Repeat the lines of the data from the line containing "Go to next page" through the line containing "Action: coord(258,563)", including both of those lines, and output nothing else.

Records for locating displayed items →

###

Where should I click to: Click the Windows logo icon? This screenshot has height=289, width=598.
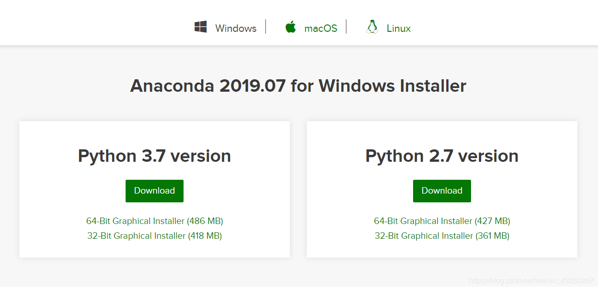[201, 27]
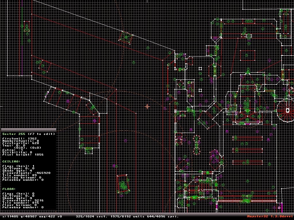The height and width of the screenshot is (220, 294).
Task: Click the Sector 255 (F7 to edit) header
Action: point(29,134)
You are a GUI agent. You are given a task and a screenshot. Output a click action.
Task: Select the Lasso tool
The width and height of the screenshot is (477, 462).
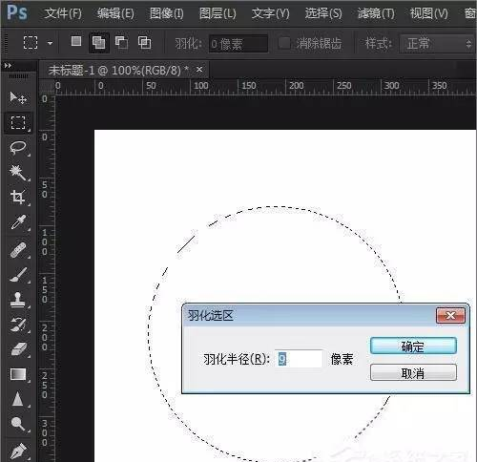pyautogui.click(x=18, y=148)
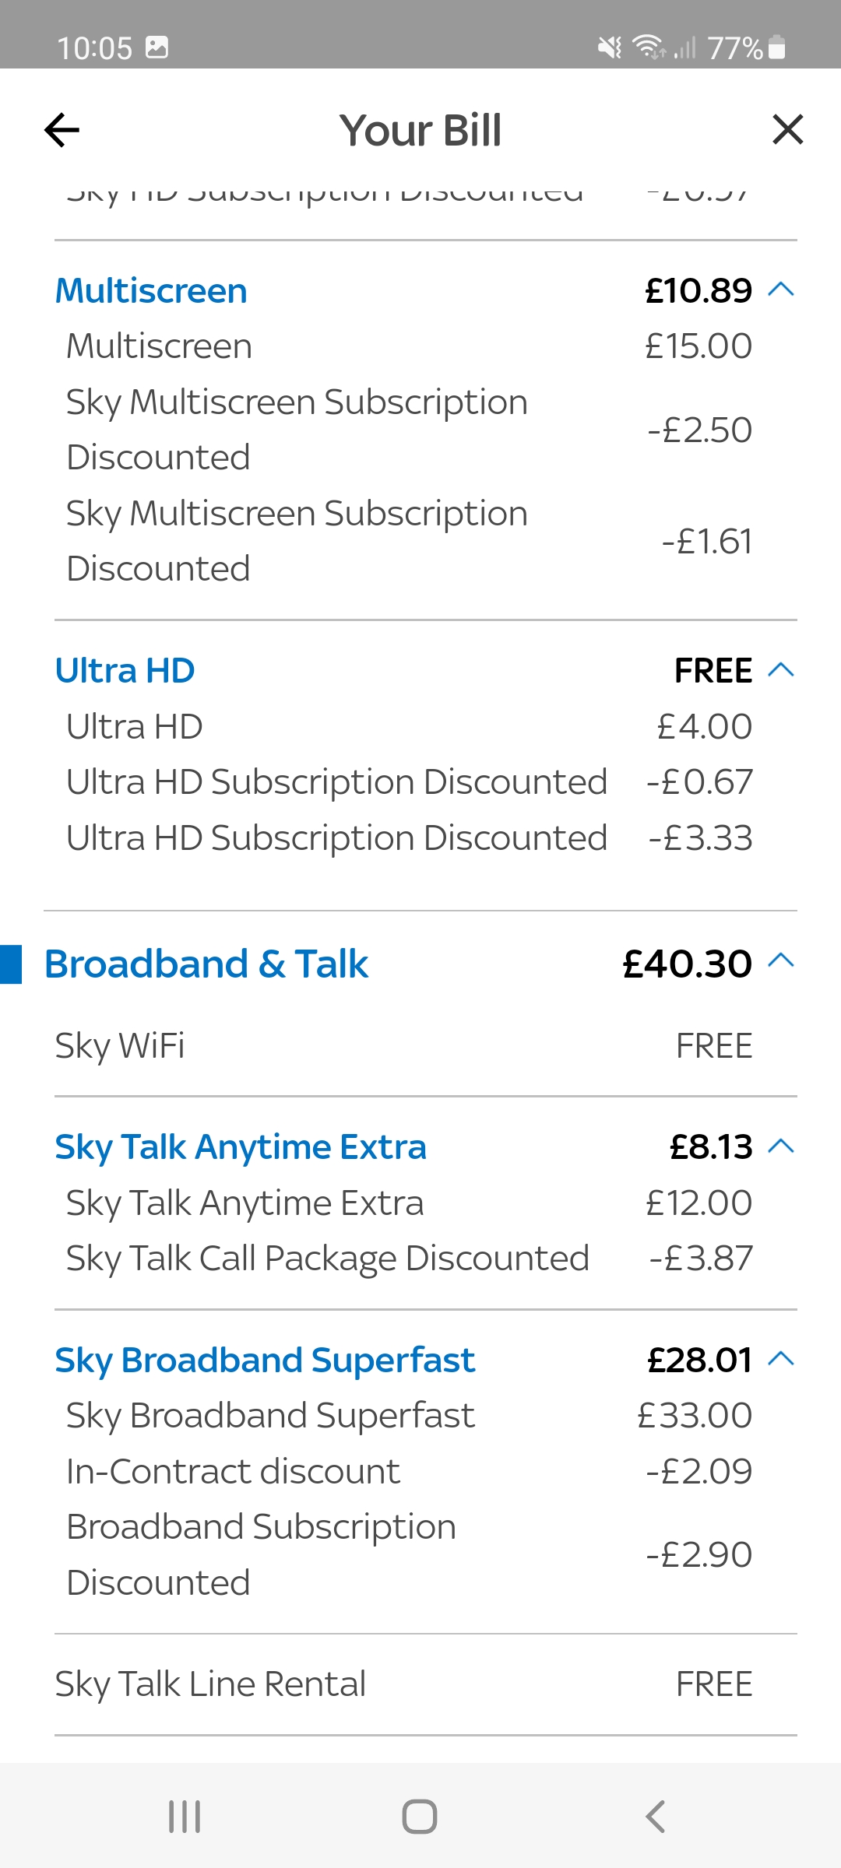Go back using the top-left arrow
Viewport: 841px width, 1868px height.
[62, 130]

###

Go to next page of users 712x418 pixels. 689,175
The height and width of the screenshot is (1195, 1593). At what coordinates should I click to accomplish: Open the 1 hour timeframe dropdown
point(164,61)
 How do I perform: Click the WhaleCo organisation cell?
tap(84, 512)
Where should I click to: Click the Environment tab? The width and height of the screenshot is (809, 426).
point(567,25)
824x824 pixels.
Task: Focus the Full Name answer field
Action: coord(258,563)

###

Answer to the exercise →
Go to next page of users 712x418 pixels. 689,175
The height and width of the screenshot is (1195, 1593). At what coordinates should I click to accomplish: Open the 1 hour timeframe dropdown
point(164,61)
 How do I perform: Click the WhaleCo organisation cell?
tap(84, 512)
Where should I click to: Click the Environment tab? The width and height of the screenshot is (809, 426).
point(567,25)
824x824 pixels.
Task: Focus the Full Name answer field
Action: coord(258,563)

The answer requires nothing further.